Making mistakes – and trying to avoid them
[edit]Sometimes my bold moves are big mistakes. Like one I moved in Feb. 2024, a year after a failed RM that I had forgotten about; I don't recall how we managed to not even have a redirect in the way, and apparently I didn't look at the talk page. We immediately discussed that misstep, reverted it, and followed up with an RM, which finally arrived at consensus to lowercase, as expected. Not a good process, but a good outcome, quickly settled with no drama, except from one editor who noted "This is not uncontroversial and is exactly the sort of behavior that pisses people off about Dick's decapitalization crusade." True that, which is why I've tried not to repeat such mistakes.

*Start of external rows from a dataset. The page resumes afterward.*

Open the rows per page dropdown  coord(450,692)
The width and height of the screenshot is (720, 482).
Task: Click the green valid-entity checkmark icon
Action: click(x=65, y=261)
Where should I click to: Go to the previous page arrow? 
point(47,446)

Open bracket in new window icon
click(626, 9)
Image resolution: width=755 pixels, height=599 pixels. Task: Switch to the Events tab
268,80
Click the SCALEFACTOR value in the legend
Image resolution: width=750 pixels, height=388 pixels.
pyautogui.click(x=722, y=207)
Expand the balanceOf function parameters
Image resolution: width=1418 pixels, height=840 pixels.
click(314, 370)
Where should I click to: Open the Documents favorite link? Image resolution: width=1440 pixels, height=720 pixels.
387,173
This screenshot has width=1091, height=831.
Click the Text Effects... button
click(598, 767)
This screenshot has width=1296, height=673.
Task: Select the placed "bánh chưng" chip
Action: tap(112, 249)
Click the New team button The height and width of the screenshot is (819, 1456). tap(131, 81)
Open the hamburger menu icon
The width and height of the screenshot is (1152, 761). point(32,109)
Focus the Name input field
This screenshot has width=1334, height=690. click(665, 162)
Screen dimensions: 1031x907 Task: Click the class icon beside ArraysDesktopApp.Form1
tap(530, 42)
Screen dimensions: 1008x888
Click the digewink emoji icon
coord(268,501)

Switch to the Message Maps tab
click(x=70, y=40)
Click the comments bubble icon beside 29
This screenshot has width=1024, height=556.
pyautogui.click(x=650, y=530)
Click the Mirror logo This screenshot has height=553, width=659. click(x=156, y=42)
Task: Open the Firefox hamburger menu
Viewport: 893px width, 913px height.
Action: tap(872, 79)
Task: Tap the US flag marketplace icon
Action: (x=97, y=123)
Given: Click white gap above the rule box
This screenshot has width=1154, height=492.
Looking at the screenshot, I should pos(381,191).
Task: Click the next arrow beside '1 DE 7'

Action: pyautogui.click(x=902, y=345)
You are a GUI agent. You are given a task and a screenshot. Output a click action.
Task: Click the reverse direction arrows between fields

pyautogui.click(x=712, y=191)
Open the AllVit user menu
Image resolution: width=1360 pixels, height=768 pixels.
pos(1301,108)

A more subtle mistake is moving a page where I think the case fix will be uncontroversial, and some editor shows I was wrong about that. I can't call them all correctly all the time, but I try to keep the proportion of unchallenged/unquestioned bold moves to 90% or better, and try to discuss politely and quickly when questioned.
I have also gone overboard in a few cases, lecturing other editors at length when there's no way they'd care what I have to say. I've come to realize that's pointless, and might just turn up the temperature on a discussion when what's needed is a cooling off. Here is an example where saying so much was probably a mistake.
Post-move cleanup
[edit]Most of my case-fixing edits are in fixing over-capitalization in text, in links, etc., after moving a title. It is useful to tag the redirect from an old title with Template:R from miscapitalisation, which puts it in a maintenance category involved in forming the report Wikipedia:Database reports/Linked miscapitalizations. I usually try to look for and fix such things by checking "what links here", without waiting for the report; especially looking in Template space, since links in templates will often cause large numbers of articles to show up on that report even though they don't link the over-capitalized title directly.
Keeping up with the reported linked miscapitalizations has proved to be pretty much impossible, especially without semi-automated editing tools such as AWB. Sometimes I can get others to help by making a specific enough AWB task request or bot task request, but that tends to be a slow process, too.